‘Hybrid’ Medical Malpractice Lawsuits Are ‘End-Run’ Around Damage Caps
Some plaintiffs are using “hybrid” medical malpractice lawsuits to skirt damage caps on noneconomic damages. The cases allege both professional negligence and medical battery.1-5
For example, in California, plaintiffs in medical liability cases can avoid the state’s $250,000 cap for noneconomic damages. “We are seeing the ‘hybrid’ tactic more frequently,” reports Brian Vandenberg, JD, senior vice president and general counsel for the American Medical Association.
This controversial approach “conflates distinct legal theories, an end-run around legislative tort reform,” Vandenberg argues. “They are disingenuous, a dangerous invitation for courts to trample on legislative authority.”
Court rulings have been mixed on whether these lawsuits are allowed to go forward. “But statutory caps on non-economic damages were upheld as constitutional in most of the recent state supreme court cases,” Vandenberg reports.
To secure punitive damages in a malpractice lawsuit, “you have to show egregious, almost criminal, conduct,” says Gregory Dolin, MD, JD, an associate professor of law at University of Baltimore.
Those cases are rare. Damages for pain and suffering are capped, but there is no limit on economic damages. “It’s possible to get multimillion-dollar settlements or verdicts for malpractice cases even with damage caps in place,” Dolin offers.
A stockbroker with 30 more years of earning capacity, whose injuries require lifelong, around-the-clock nursing care, is an example of a case with the potential for significant economic damages. “You could see a verdict for $30 or $40 million that would not be affected by the caps, that is all pure economic damages,” Dolin says. “That is one downside of caps.”
One argument in favor of caps is they remove the incentive for people to file frivolous or nuisance lawsuits. The downside is that potential plaintiffs with meritorious cases, but without large economic damages, are unlikely to find an attorney to pursue the claim. “It’s so expensive to litigate these cases, that no lawyer is likely to take the case,” Dolin says.
If the potential plaintiff is living on Social Security, a fixed income, or a small pension; is older and already past his or her life expectancy; or requires no future medical care, then economic damages are basically non-existent. “The only thing that’s left is pain and suffering,” Dolin notes. “Attorneys don’t want to take the risk when the reward at the end is very limited.”
Plaintiffs who cannot show significant economic damages are unlikely to be compensated.

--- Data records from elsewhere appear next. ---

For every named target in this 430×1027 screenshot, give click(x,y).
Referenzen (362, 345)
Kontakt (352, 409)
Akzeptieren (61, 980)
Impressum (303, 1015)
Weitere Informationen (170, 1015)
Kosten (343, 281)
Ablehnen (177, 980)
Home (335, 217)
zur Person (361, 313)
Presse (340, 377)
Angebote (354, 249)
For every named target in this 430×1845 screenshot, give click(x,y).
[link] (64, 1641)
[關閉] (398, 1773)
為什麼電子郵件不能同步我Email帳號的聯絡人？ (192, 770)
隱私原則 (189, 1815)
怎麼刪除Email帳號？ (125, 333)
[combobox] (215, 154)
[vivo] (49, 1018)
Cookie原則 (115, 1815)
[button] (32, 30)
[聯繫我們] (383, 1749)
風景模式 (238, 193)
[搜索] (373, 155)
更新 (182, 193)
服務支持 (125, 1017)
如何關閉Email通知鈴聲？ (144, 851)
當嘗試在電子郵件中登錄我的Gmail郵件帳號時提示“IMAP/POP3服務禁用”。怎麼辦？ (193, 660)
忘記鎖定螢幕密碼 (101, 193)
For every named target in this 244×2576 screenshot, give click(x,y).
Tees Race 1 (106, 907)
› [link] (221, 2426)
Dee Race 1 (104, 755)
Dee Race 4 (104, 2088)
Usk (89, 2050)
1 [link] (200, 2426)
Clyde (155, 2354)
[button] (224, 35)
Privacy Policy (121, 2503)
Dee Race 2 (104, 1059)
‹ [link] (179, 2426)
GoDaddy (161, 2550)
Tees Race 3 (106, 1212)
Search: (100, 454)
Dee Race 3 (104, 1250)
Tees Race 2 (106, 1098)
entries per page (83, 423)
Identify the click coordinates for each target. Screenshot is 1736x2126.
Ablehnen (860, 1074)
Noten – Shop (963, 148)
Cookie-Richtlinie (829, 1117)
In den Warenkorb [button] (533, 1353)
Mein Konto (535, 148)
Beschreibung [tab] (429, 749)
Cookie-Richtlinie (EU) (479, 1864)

A good example is an ED misdiagnosing or improperly treating a heart attack or a stroke in an elderly patient. “That error may well kill the patient. But it results in very little economic damage,” Dolin says.
The patient’s earning capacity is small or zero. There are no additional ongoing medical expenses because the patient is dead. “What will happen more and more is that attorneys will take only surefire cases,” Dolin predicts. “They want a sure bet.”
Some attorneys require potential plaintiffs to incur the cost of asking an expert to evaluate the case. “Not everybody is able to shell out thousands to get an opinion letter, which may end up going nowhere,” Dolin says.
It is not enough that the expert’s opinion is malpractice definitely occurred. Many attorneys will not take the case unless the expert also says it is a winnable case. The bottom line, says Dolin, is lawyers seek cases where they can win a big judgment or settlement based solely on economic damages. This leaves many meritorious malpractice cases unresolved.
“If you remove damage caps, more parties will end up getting compensated,” Dolin says. “But there will probably be more meritless lawsuits.”
Proponents of damage caps say this will raise malpractice premiums, which in turn increases the cost of medical care. Not all states have put caps in place. “Some have considered and rejected them. Others have had courts strike them down,” Dolin says.
Data suggest states with damage caps have lower malpractice premiums, without the doctor shortages that other states are experiencing.6,7 “There is some evidence that caps stem the practice of defensive medicine,” Dolin says. “But there is a huge debate as to how much.”
REFERENCES
- Siebert v. Okun (New Mexico Supreme Court, Case Pending).
- Condon v. St. Alexius Medical Center (North Dakota Supreme Court, 2019).
- Lopez v. Ledesma (California Appellate, 2nd District, 2020).
- Yebuah v. Center for Urological Treatment (Tennessee Court of Appeals, 2020).
- DeFranko v. Poole (Florida District Court of Appeals, 3rd District, 2019).
- Nelson LJ 3rd, Morrisey MA, Kilgore ML. Damages caps in medical malpractice cases. Milbank Q 2007;85:259-286.
- Encinosa WE, Hellinger FJ. Have state caps on malpractice awards increased the supply of physicians? Health Aff (Millwood) 2005; Suppl Web Exclusives:W5-250-W5-258.
These cases allege both professional negligence and medical battery. Insiders explain why that may be problematic.